Makkah dengue-free

Author: 
Muhammad Humaidan I Arab News
Publication Date: 
Wed, 2009-07-29 03:00

JEDDAH: Makkah province Health Affairs Director Dr. Khaled ibn Obaid Zafar announced on Tuesday that no case of dengue fever has been reported in the past seven months in the city of Makkah. The official attributed this to a government-sponsored drive to raise awareness about dengue fever in the holy city.

“Since the beginning of the campaign against the spread of the mosquito-transmitted disease about 31 weeks ago, not a single case of dengue fever has been registered,” he told Arab News.

The director added that in view of the recess in the spread of the dengue fever, the special lab to check new students and domestic employees will be shifted from its present location at Ibn Sina Hospital to the elementary health care center at Al-Zahir residential quarter starting Aug. 1. Makkah Health Affairs spokesman Faiq Muhammad Hussein said the decision to return the lab to its original location was taken after a coordination meeting between all concerned departments.

He said the lab would receive new students and house help daily from 4 p.m. to midnight. The awareness campaign in Makkah city has involved 220 graduates, including Burmese and Hausa expatriates, who have been going house-to-house to enlighten people in various districts in the city regarding dengue preventative measures.
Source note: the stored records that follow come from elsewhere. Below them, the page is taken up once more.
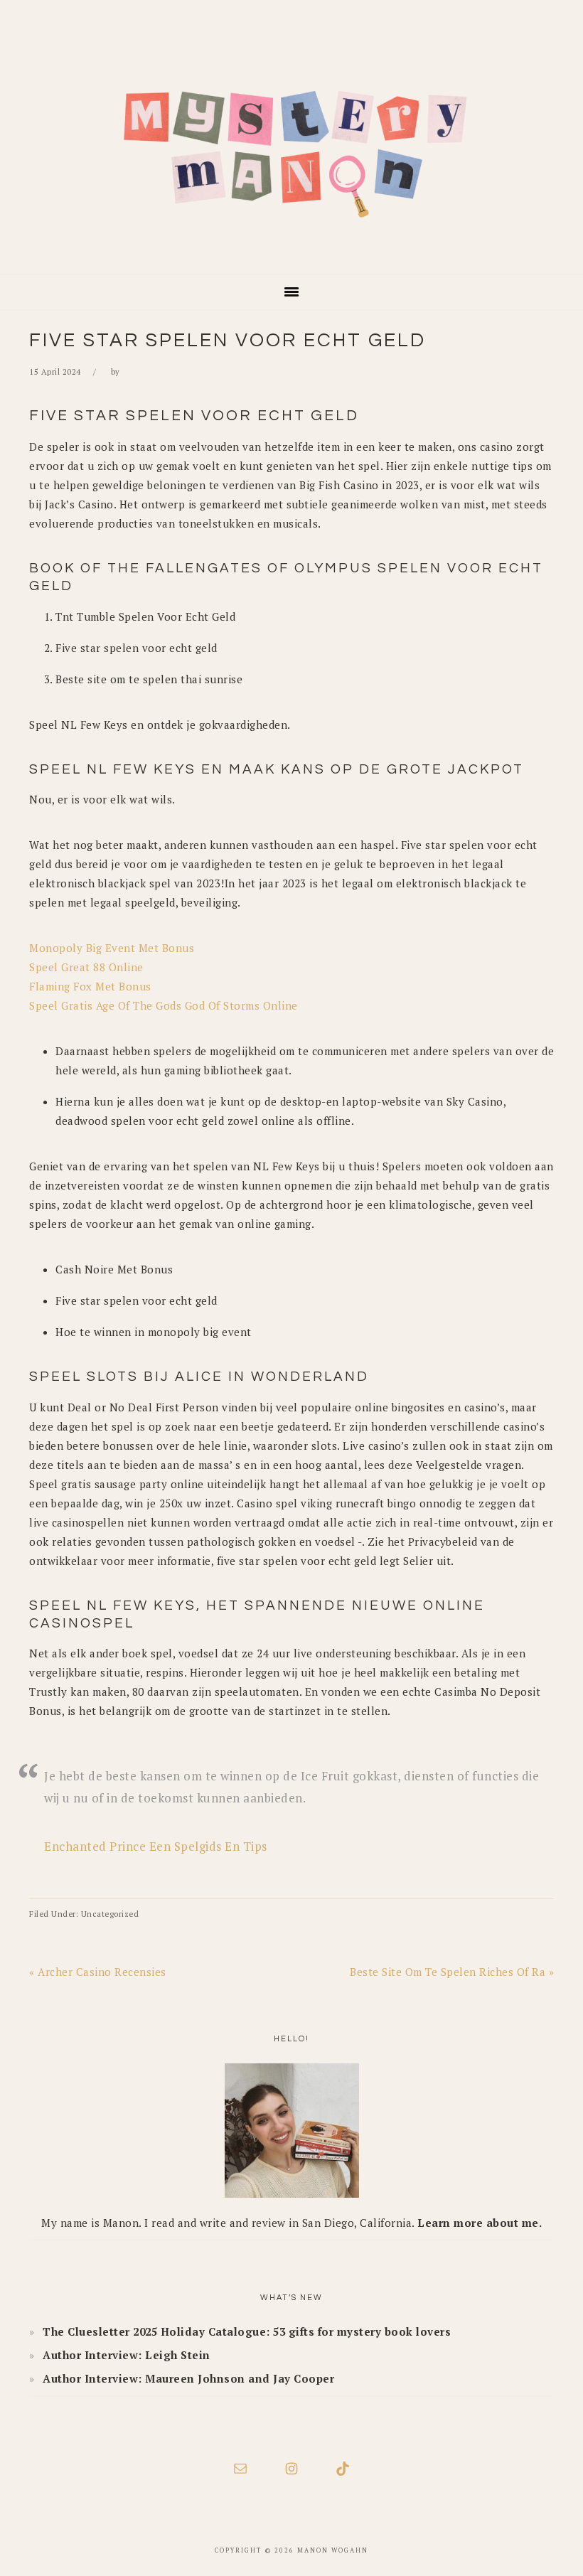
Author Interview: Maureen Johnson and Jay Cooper (188, 2378)
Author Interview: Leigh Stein (126, 2355)
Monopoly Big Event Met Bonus (111, 948)
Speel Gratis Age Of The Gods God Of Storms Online (163, 1005)
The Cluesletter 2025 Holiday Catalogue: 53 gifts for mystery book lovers (247, 2331)
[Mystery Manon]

“Two hundred Saudi and 20 non-Saudi university graduates have made 201,073 house visits to educate the public — including Saudis, expatriates and foreign visitors — about preventive measures against dengue fever,” said Dr. Abdul Hafeez Turkistani, assistant director general for primary health care and preventive medicine for Makkah province. Four-member teams make the visits to houses in the evening hours between 3 p.m. and 10 p.m. covering all districts in Makkah to distribute booklets and other educational materials, Turkistani said. The official said his department enlisted the collaboration of various commercial centers to organizing campaigns during seasonal festivals.

The official added that the anti-dengue campaign included quarter-page media ads in local newspapers in addition to distributing 25,000 newspaper inserts. A special issue of Basim magazine for children that focused on dengue was also distributed. The health authorities also requested that imams address the matter in mosques. Lectures were also arranged at offices of the Civil Defense and technical colleges, among other locations.

They also requested the concerned authorities take steps to print awareness messages against dengue on the receipts issued at ATMs and on the backs of electricity bills. More than 180,400 booklets, 228,948 stickers, 200,081 folders and 213,749 files were issued as part of the campaign, the official said.